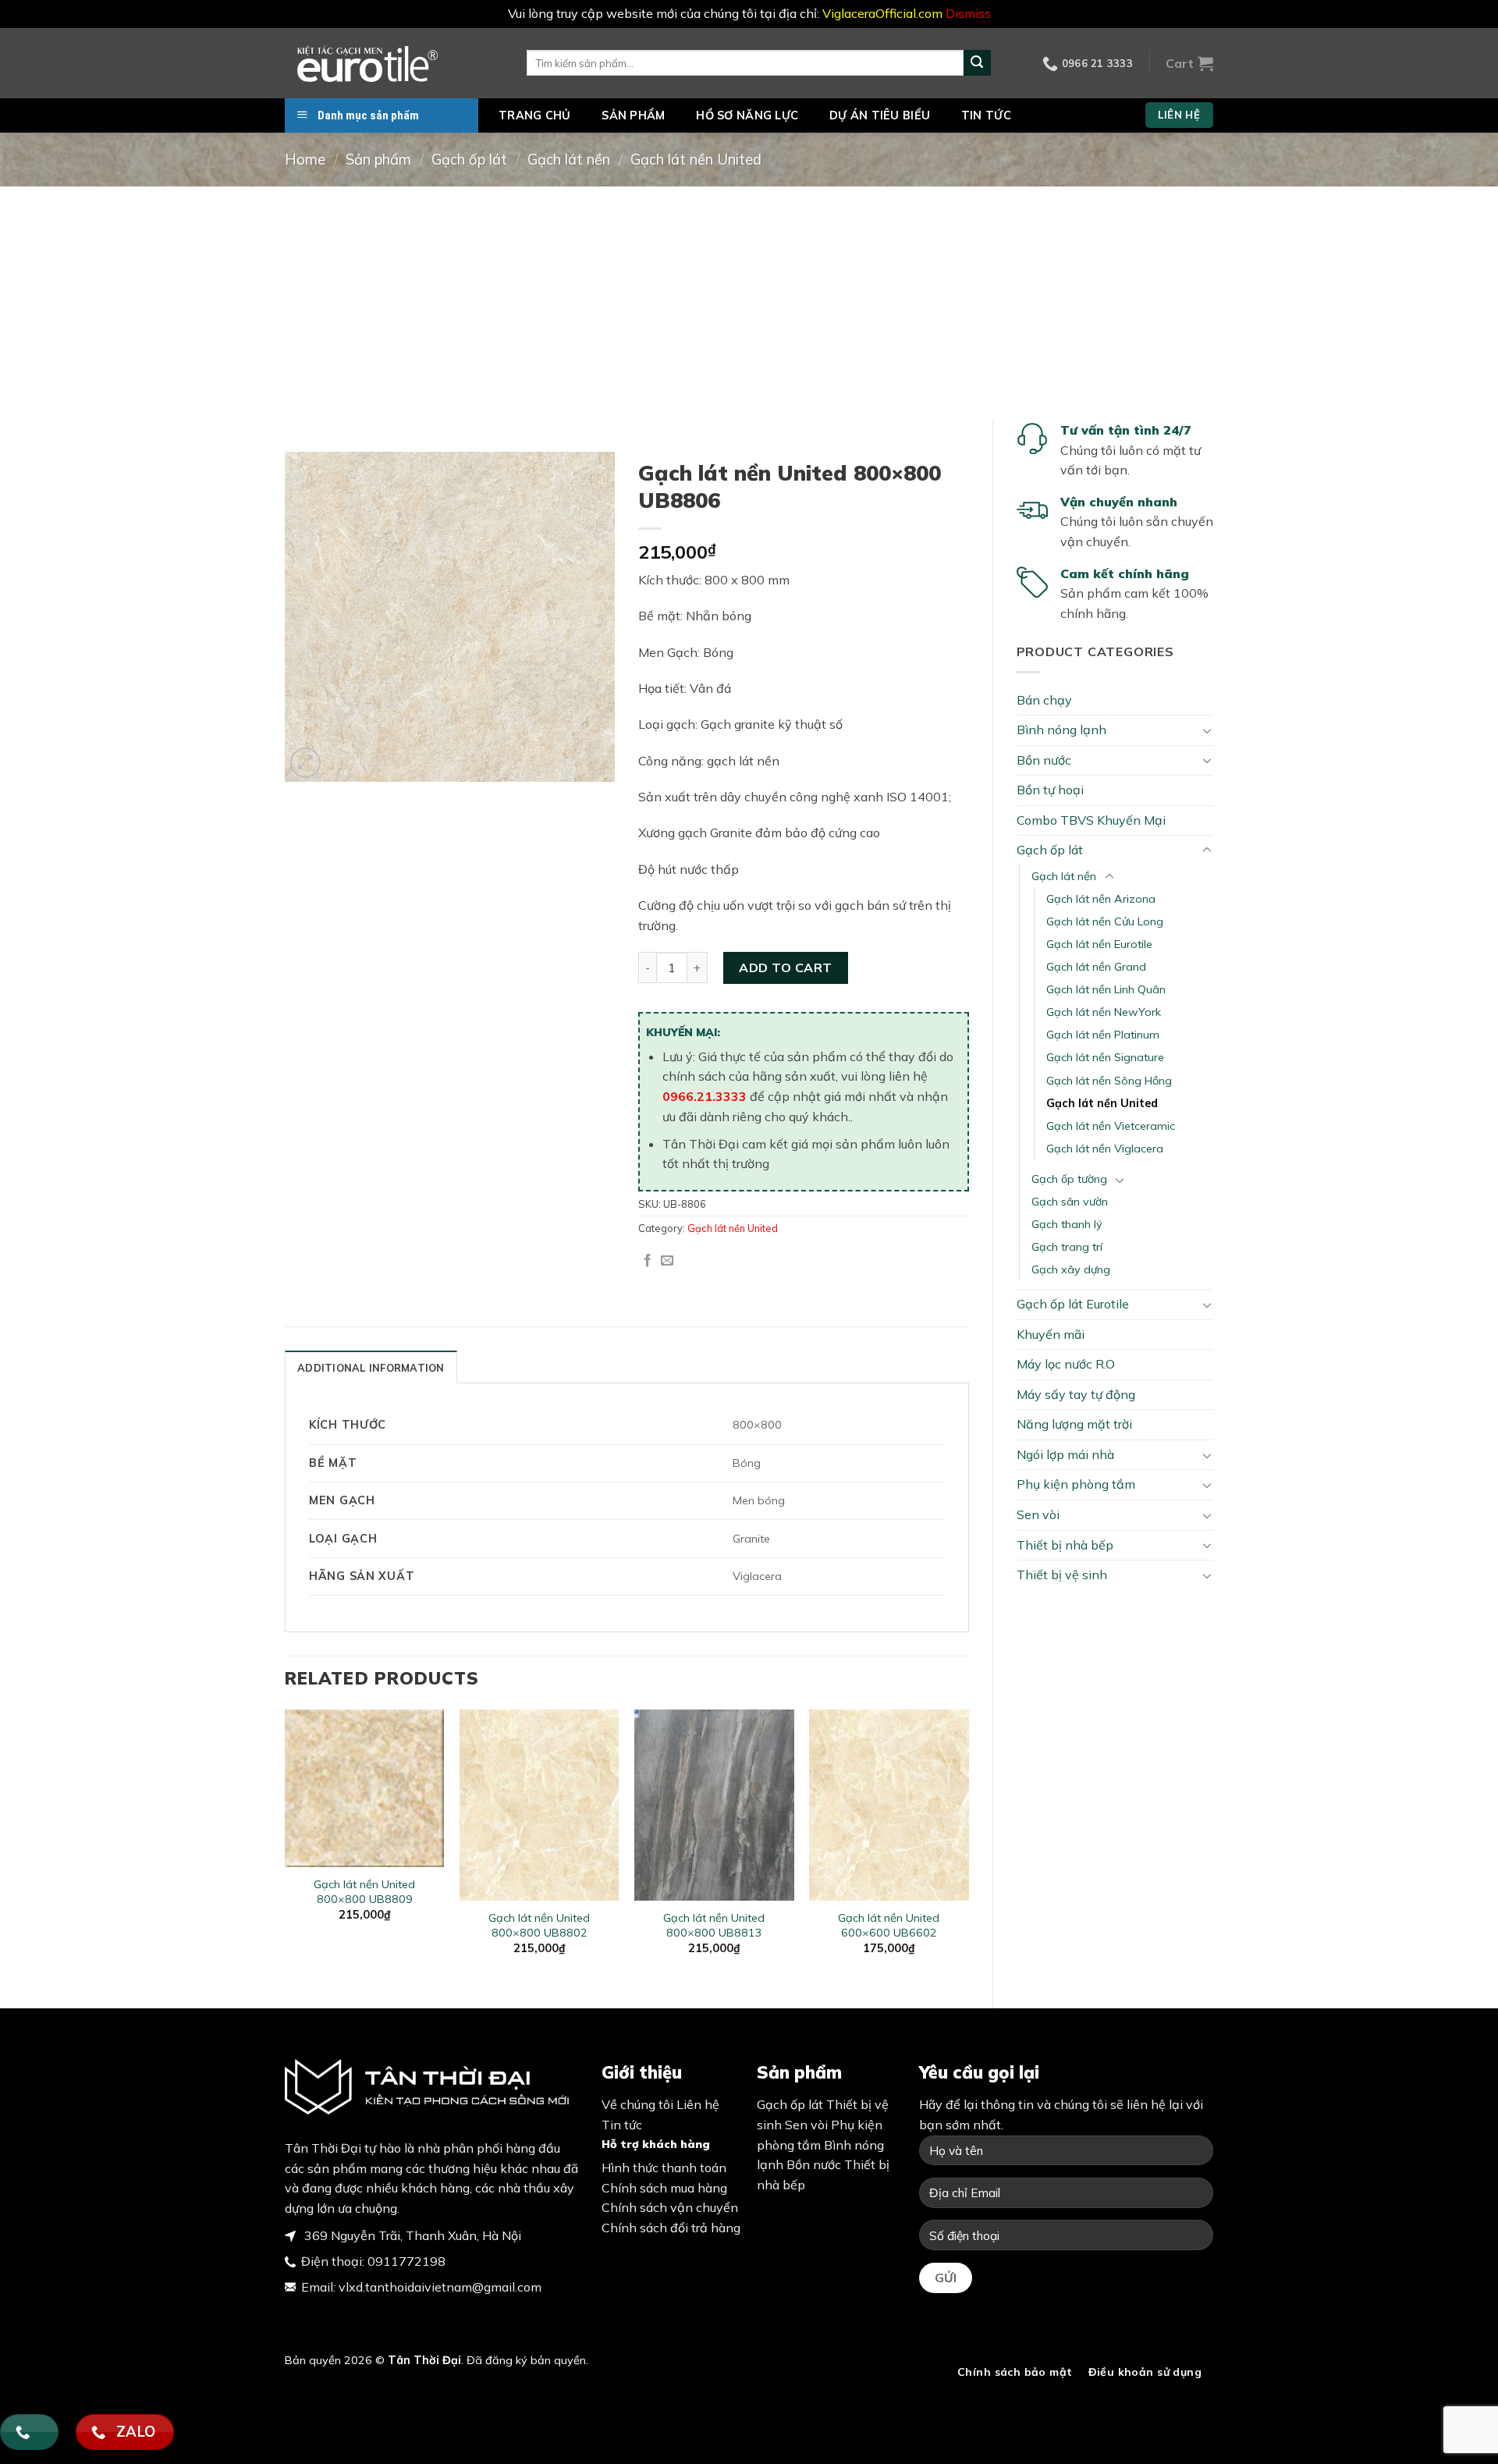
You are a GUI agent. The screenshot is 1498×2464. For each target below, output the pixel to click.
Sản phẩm (633, 115)
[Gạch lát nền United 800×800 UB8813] (714, 1805)
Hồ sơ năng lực (747, 115)
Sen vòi (1038, 1514)
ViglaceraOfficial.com (882, 13)
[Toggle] (1207, 730)
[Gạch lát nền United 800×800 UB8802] (539, 1805)
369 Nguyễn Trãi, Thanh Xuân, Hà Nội (411, 2235)
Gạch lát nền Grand (1096, 967)
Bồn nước (1044, 760)
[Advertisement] (749, 303)
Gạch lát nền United (695, 160)
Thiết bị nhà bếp (1065, 1545)
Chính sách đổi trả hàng (671, 2227)
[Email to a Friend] (667, 1261)
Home (305, 160)
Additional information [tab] (371, 1368)
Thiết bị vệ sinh (1062, 1574)
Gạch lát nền (568, 160)
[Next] (968, 1845)
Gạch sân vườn (1069, 1202)
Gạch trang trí (1066, 1247)
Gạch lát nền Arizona (1100, 899)
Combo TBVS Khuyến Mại (1091, 820)
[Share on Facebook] (647, 1261)
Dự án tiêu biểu (879, 115)
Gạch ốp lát (469, 160)
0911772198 (406, 2261)
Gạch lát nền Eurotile (1099, 944)
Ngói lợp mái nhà (1065, 1454)
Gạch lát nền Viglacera (1104, 1148)
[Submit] (977, 63)
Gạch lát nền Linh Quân (1106, 989)
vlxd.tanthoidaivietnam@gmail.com (440, 2287)
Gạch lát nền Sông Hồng (1109, 1081)
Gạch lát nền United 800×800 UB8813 (714, 1925)
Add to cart (785, 967)
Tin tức (986, 115)
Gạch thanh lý (1066, 1224)
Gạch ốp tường (1069, 1179)
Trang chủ (535, 115)
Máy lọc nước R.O (1066, 1364)
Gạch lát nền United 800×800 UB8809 (364, 1891)
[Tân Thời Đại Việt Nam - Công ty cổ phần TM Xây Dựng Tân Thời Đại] (394, 63)
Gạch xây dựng (1070, 1269)
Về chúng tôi (637, 2104)
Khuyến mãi (1050, 1334)
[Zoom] (305, 762)
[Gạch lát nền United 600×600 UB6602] (889, 1805)
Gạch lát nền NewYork (1103, 1012)
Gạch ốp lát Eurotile (1073, 1304)
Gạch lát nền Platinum (1102, 1035)
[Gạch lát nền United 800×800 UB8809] (365, 1788)
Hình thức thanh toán (664, 2167)
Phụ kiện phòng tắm (1076, 1484)
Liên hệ (697, 2104)
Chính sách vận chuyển (670, 2207)
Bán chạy (1044, 700)
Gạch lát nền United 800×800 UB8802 (539, 1925)
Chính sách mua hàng (664, 2188)
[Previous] (285, 1845)
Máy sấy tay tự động (1076, 1394)
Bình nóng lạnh (1061, 729)
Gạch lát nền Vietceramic (1110, 1126)
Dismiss (968, 13)
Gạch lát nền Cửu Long (1104, 921)
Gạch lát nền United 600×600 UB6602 (888, 1925)
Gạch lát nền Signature (1105, 1057)
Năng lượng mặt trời (1074, 1424)
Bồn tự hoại (1050, 789)
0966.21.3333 (704, 1096)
========
▶ **YOUR GOAL**:
Return a copy of each line of the material that holds the word "United".

▶ **SOLUTION**:
[Gạch lát nền United 800×800 UB8813] (714, 1805)
[Gạch lát nền United 800×800 UB8802] (539, 1805)
Gạch lát nền United (695, 160)
Gạch lát nền United 800×800 UB8813 (714, 1925)
Gạch lát nền United 800×800 UB8809 (364, 1891)
[Gạch lát nền United 600×600 UB6602] (889, 1805)
[Gạch lát nền United 800×800 UB8809] (365, 1788)
Gạch lát nền United 800×800 UB8802 (539, 1925)
Gạch lát nền United 600×600 UB6602 (888, 1925)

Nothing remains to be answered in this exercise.